Grant to oldest gallery lifts threat of closure
Britain's oldest public art gallery has won a pounds 3m endowment grant from the National Heritage Memorial Fund to help to defend it from a long-term threat of closure.
Dulwich Picture Gallery in south-east London has been awarded the grant as part of its attempt to create an endowment fund of pounds 10.5m to ensure an annual income of pounds 800,000. For years it has made a financial loss because of rising costs and funding cuts.
In addition to the National Heritage Memorial Fund grant it has also raised pounds 2.6m from Alleyn's College of God's Gift, which was previously responsible for the gallery, and further grant pledges worth pounds 2m.
The Dulwich gallery contains one of the most important collections of 17th- and 18th-century paintings in the country, housed in a building designed by Sir John Soane.

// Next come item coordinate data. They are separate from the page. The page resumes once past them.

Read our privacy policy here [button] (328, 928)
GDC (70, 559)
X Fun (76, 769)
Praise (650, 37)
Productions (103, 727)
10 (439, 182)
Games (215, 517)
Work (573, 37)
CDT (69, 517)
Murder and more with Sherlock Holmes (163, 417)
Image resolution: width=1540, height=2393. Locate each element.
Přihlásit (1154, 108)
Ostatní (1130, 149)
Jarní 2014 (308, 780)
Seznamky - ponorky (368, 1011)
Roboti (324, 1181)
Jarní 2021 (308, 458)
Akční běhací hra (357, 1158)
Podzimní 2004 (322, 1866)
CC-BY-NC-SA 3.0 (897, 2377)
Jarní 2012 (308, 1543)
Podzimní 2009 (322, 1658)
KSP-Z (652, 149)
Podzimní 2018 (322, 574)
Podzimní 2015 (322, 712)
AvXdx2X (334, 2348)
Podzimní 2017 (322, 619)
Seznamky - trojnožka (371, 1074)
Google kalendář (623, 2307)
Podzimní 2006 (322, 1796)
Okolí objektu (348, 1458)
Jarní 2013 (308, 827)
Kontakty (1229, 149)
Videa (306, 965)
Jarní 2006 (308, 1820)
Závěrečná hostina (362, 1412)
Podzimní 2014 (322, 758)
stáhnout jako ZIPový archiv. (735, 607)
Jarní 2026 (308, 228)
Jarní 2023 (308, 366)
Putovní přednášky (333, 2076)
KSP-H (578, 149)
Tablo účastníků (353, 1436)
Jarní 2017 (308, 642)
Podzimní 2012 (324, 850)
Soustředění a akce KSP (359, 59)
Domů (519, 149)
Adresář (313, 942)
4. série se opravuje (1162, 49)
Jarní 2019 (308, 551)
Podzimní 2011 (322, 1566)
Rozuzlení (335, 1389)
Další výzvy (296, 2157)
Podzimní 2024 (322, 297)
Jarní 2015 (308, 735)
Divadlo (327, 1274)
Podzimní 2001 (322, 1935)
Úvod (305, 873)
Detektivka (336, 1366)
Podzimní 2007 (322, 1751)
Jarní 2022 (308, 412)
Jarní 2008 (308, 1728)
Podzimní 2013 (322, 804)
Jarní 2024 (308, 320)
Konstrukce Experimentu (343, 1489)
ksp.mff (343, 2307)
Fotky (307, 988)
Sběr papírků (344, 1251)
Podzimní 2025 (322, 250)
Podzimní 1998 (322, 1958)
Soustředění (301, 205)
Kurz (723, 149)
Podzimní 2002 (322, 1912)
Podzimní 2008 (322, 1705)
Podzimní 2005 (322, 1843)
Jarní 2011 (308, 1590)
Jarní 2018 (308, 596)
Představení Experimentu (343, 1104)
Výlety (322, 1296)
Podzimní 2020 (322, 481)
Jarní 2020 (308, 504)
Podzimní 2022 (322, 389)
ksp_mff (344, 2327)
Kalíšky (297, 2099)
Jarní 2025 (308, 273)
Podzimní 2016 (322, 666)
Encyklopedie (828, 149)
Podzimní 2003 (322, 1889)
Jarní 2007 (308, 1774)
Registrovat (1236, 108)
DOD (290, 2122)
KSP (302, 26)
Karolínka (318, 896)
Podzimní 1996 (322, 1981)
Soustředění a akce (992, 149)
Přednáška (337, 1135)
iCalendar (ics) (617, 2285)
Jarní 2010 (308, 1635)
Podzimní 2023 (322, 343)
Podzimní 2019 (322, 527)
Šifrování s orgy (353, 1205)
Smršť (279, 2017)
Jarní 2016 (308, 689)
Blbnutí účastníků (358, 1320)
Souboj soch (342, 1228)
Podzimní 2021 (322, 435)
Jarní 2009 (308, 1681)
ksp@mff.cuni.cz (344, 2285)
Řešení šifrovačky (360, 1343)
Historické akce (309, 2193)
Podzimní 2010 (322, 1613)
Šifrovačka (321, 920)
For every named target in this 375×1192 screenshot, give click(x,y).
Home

The National Memorial Heritage Fund, which also distributes lottery money from its Heritage Lottery Fund, said yesterday that the importance of the gallery to Britain's heritage was "undoubted".
It said in a statement: "Trustees recognised that Dulwich is a unique case of an independent museum, whose constitution has been changed to put the gallery on a secure footing for the future, with a collection and a building which are both of heritage importance and do not receive adequate public funding."
It added that the grant to Dulwich did not come from the Heritage Lottery Fund because such grants are restricted to capital funding.
The London gallery attracted almost 50,000 visitors in the past 12 months, up from 34,507 the previous financial year. It also mounted a successful exhibition of paintings by Lucian Freud.